Stored data entries
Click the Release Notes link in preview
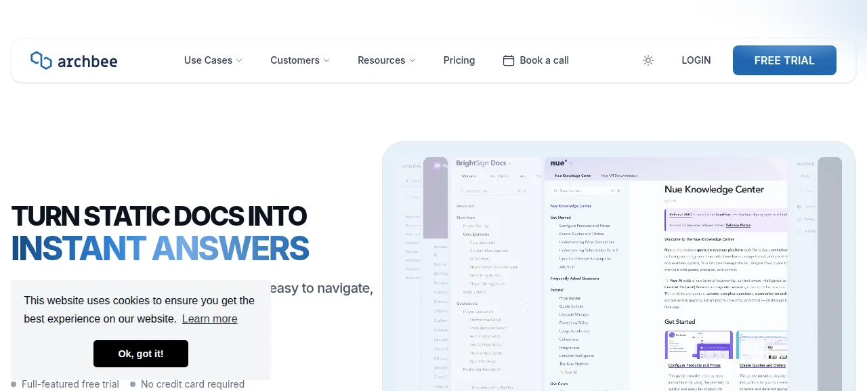The width and height of the screenshot is (867, 391). (738, 225)
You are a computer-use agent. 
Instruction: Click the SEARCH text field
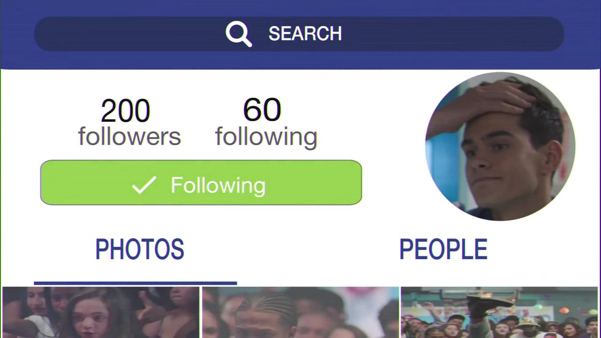(299, 34)

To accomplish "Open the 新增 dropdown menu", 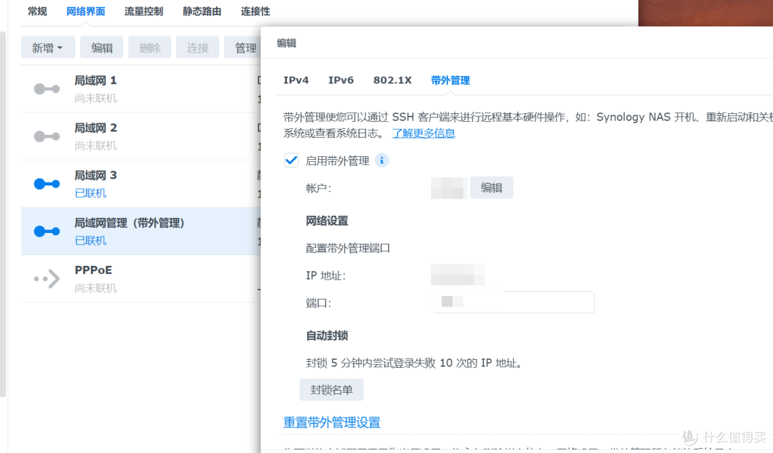I will pos(47,47).
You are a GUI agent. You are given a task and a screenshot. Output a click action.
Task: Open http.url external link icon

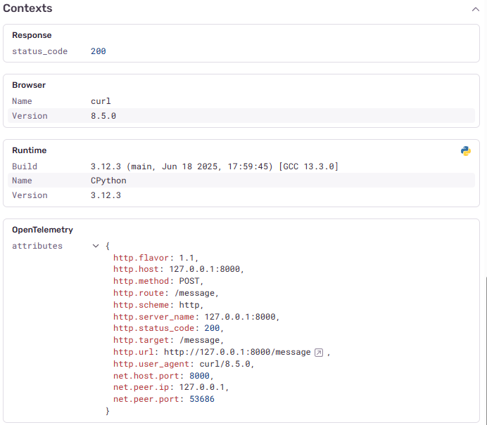coord(319,353)
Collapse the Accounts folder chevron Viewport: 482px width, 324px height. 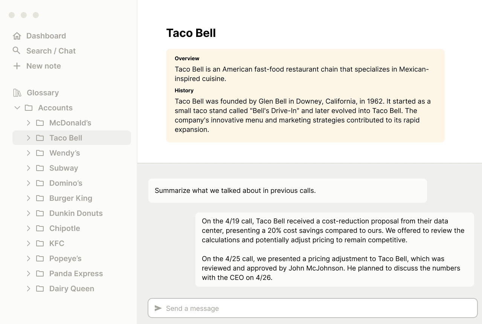click(x=17, y=108)
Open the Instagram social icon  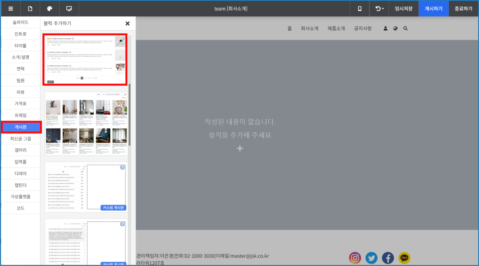355,258
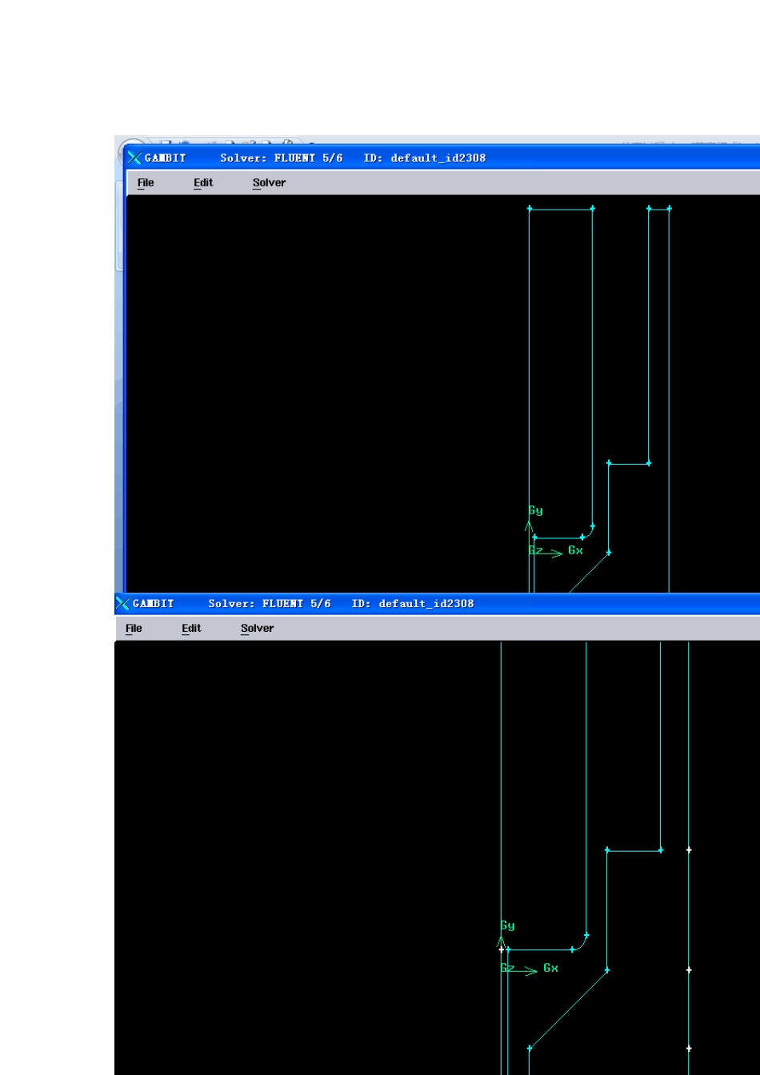Image resolution: width=760 pixels, height=1075 pixels.
Task: Open Edit menu in the upper GAMBIT window
Action: coord(203,183)
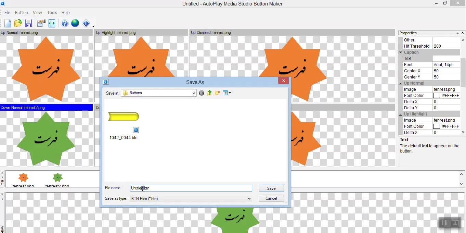
Task: Open the Button menu
Action: [x=22, y=12]
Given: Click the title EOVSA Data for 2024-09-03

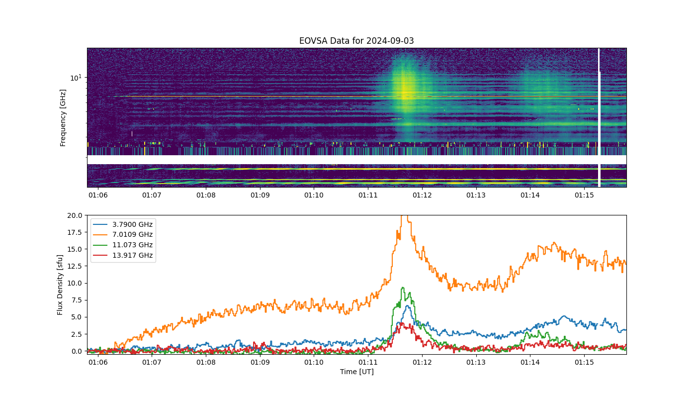Looking at the screenshot, I should (356, 41).
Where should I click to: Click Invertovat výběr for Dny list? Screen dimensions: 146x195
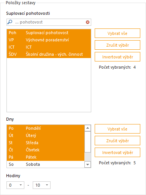pos(117,153)
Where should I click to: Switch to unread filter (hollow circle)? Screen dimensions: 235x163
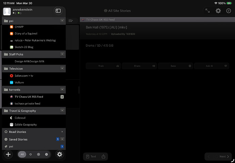31,154
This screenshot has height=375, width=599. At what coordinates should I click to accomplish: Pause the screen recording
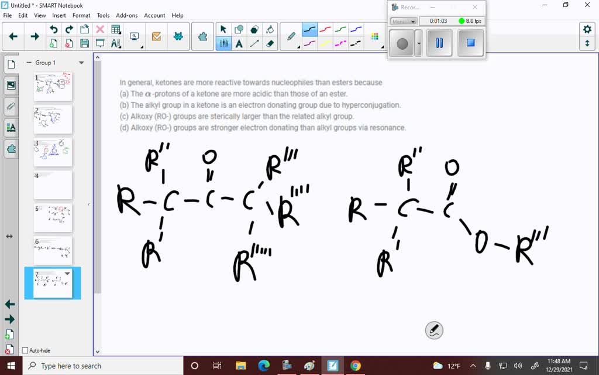coord(439,43)

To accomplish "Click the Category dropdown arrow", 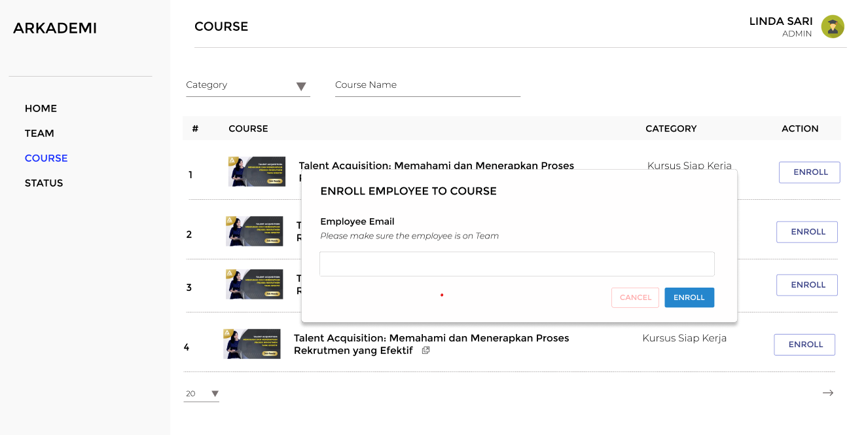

> [ABOUT THIS TASK] Look over the records. Copy the lines that include the word "agent".

> [SOLUTION FOR THIS PROBLEM]
You are a computer-use agent. 
You are a GUI agent. You are given a task and a screenshot. Output a click action.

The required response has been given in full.